AÇÃO NECESSÁRIA 1 »
Reproduza, no texto sobre o veto ao apoio à educação, tudo o que vai de "O pastor Milton" até "das aulas presenciais.".
AÇÃO NECESSÁRIA 2 »
De acordo com o texto sobre o veto ao apoio à educação, por que evitar o veto deveria ter sido a prioridade absoluta do MEC? Explique em uma a três frases.

TRECHO DO DOCUMENTO »
O pastor Milton está mais preocupado com as 900 ovelhas de sua igreja presbiteriana em Santos, como mostrou reportagem recente do jornal Folha de S.Paulo, do que com o rebanho de milhões de crianças e jovens que podem ter seu futuro comprometido se não houver forte apoio da União aos estados e municípios, na volta às aulas.
Negligência oficializada pelo presidente Jair Bolsonaro ao vetar a previsão de apoio técnico e financeiro aprovada pelo Congresso na Medida Provisória sobre a flexibilização do ano letivo. A MP tinha sido aprimorada pelos parlamentares, o que permitia um aporte estimado em R$ 5 bilhões tanto para o ensino remoto como para o retorno das aulas presenciais.
A prioridade absoluta do MEC deveria ter sido evitar o veto porque a suspensão desse suporte prejudica 39 milhões crianças e jovens que estudam nas creches e no ensino básico das redes estaduais e municipais. Por outro lado, o Ministério da Educação acenou com a possibilidade de abrir mão de R$ 55 milhões para o Ministério da Defesa, dobrando o orçamento das escolas cívicos-militares.

[Itens armazenados]
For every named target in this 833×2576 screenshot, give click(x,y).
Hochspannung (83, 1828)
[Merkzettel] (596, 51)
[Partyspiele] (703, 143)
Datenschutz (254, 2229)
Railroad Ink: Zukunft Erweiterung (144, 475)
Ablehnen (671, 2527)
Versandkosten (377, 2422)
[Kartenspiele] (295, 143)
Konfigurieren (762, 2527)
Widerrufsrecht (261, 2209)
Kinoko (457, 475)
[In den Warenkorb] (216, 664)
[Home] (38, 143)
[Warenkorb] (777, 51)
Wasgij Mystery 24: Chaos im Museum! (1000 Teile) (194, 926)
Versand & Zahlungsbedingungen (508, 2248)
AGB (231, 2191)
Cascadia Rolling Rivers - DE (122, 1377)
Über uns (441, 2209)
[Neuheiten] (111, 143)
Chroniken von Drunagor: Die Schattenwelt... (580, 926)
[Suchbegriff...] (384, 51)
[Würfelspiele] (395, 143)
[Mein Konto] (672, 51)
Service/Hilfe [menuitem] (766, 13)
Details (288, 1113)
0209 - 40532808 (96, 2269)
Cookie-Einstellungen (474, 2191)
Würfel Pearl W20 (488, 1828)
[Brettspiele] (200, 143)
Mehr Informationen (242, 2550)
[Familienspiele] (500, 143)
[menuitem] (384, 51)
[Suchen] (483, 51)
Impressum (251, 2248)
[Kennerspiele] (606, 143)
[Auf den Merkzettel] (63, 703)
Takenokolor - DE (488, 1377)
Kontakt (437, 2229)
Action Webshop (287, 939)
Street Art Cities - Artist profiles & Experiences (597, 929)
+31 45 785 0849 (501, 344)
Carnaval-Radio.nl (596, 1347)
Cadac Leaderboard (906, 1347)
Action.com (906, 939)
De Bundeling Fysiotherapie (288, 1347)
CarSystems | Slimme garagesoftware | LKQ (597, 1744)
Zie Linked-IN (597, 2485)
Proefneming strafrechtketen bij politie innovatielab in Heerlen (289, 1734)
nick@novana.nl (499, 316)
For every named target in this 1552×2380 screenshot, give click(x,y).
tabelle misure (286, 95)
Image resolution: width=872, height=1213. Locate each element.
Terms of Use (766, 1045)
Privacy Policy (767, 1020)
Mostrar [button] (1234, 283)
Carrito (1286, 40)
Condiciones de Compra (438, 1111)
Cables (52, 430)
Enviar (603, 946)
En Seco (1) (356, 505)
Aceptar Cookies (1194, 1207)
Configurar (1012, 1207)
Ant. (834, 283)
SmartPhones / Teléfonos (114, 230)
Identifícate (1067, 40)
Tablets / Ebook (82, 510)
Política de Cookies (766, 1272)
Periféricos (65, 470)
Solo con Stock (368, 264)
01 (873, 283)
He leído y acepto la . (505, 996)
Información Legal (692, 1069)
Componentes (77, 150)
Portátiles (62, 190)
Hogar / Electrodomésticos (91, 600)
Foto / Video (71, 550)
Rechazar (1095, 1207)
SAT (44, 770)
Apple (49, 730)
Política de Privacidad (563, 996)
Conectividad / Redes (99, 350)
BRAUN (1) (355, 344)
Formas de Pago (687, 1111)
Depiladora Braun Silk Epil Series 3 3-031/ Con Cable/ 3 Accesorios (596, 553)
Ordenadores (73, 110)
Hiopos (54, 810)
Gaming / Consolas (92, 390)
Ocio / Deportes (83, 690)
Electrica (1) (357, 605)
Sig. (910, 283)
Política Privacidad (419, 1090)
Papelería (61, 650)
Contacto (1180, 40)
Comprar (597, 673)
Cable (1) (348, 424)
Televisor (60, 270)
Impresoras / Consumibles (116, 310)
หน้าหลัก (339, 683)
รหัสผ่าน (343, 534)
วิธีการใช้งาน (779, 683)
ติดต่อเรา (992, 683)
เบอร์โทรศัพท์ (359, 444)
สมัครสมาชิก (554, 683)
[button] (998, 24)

RESPOSTA DO EXERCÍCIO 1 »
O pastor Milton está mais preocupado com as 900 ovelhas de sua igreja presbiteriana em Santos, como mostrou reportagem recente do jornal Folha de S.Paulo, do que com o rebanho de milhões de crianças e jovens que podem ter seu futuro comprometido se não houver forte apoio da União aos estados e municípios, na volta às aulas.
Negligência oficializada pelo presidente Jair Bolsonaro ao vetar a previsão de apoio técnico e financeiro aprovada pelo Congresso na Medida Provisória sobre a flexibilização do ano letivo. A MP tinha sido aprimorada pelos parlamentares, o que permitia um aporte estimado em R$ 5 bilhões tanto para o ensino remoto como para o retorno das aulas presenciais.

RESPOSTA DO EXERCÍCIO 2 »
Porque a suspensão do apoio técnico e financeiro prejudica 39 milhões de crianças e jovens. São os que estudam nas creches e no ensino básico das redes estaduais e municipais.